## Exercise brief
Select every line below containing the word "computer".

---

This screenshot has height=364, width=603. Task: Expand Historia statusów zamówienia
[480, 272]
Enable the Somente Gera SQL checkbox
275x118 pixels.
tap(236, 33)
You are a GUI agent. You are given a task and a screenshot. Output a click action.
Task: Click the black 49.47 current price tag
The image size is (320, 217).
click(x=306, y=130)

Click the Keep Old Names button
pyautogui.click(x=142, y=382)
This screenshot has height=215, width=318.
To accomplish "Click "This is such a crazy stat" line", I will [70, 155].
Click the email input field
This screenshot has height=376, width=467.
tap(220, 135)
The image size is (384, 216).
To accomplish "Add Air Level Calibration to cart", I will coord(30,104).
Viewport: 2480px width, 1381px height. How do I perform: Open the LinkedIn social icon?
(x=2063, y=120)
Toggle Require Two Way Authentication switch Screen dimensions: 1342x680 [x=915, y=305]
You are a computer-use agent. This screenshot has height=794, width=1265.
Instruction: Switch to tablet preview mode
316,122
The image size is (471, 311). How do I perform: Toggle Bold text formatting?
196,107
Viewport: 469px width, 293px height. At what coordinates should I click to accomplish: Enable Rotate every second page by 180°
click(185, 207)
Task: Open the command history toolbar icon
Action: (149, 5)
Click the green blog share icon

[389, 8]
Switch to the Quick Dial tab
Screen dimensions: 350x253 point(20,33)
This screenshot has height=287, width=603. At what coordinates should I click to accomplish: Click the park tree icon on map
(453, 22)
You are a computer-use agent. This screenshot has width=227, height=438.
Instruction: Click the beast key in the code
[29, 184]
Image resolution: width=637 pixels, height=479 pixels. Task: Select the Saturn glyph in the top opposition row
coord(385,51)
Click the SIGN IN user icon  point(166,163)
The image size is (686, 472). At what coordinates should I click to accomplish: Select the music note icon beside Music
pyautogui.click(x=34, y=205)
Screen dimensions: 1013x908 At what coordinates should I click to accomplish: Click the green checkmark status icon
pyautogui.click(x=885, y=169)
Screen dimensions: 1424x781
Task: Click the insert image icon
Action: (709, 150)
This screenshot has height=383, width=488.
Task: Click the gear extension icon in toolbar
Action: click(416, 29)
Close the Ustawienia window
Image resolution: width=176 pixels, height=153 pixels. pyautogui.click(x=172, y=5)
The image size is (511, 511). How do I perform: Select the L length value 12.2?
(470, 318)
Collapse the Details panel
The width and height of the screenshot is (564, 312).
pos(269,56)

---

## Solution to the exercise
You are a computer-use agent. This screenshot has height=794, width=1265.
You are a computer-use agent. This screenshot has width=227, height=438.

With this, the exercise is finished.